In April 2017, a 41-year-old Mountain View man was arrested in connection with an alleged parking-lot altercation with a K5, also at the Stanford Shopping Center. The man was allegedly drunk and attacked the robot, he was then arrested by police with footage from the security robot showing the chain of events.

In July 2017, a Knightscope K5 ADM at the Washington Harbour development in Washington D.C. slipped on a loose brick surface and fell into a water fountain. Knightscope officials stated this was due to an error in the self-driving algorithm which they planned to fix.

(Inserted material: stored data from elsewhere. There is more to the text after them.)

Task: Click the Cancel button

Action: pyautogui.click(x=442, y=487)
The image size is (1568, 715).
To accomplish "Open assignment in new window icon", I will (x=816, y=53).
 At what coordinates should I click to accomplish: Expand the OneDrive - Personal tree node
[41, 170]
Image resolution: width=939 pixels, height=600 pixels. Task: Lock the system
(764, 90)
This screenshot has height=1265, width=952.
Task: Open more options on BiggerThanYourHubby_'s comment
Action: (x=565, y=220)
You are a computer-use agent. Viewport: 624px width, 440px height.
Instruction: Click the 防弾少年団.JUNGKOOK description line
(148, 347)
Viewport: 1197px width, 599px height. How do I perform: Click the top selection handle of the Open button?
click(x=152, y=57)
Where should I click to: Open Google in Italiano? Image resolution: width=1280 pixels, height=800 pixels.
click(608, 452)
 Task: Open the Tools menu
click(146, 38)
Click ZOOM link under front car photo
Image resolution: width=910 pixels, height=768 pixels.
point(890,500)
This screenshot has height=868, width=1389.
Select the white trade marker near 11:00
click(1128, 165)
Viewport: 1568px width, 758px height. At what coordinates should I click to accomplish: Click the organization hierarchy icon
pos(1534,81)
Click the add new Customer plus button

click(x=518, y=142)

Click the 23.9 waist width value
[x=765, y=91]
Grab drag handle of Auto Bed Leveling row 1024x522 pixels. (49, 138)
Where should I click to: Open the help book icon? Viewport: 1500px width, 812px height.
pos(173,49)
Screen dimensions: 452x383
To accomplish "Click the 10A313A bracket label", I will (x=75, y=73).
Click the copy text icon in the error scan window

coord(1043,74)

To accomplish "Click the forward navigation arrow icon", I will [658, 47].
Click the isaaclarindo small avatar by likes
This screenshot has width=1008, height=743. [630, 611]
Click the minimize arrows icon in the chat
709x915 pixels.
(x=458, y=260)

In December 2017, the San Francisco SPCA rented a Knightscope K5 robot to patrol the area next to their animal shelter, including the public sidewalk where homeless people were encamped. A spokesperson of SPCA stated that the robot was effective at significantly reducing vandalism and petty crime in the area; however, amid accusations that SPCA was using the robot to deter nearby homeless encampments, the SPCA discontinued the contract. An SPCA spokesperson denied that the purpose of the robot was to deter homeless encampments, but stated that the robot's presence did, however, reduce the presence of homeless encampments in the area.

In October 2019 a woman attempted to report a fight in a Huntington Park, California park using the K5's emergency alert button, only for it to reportedly tell the woman to "step out of the way." The Huntington Park Chief of Police stated that alert features were not yet hooked up to the police department at the time, as the feature was still under development.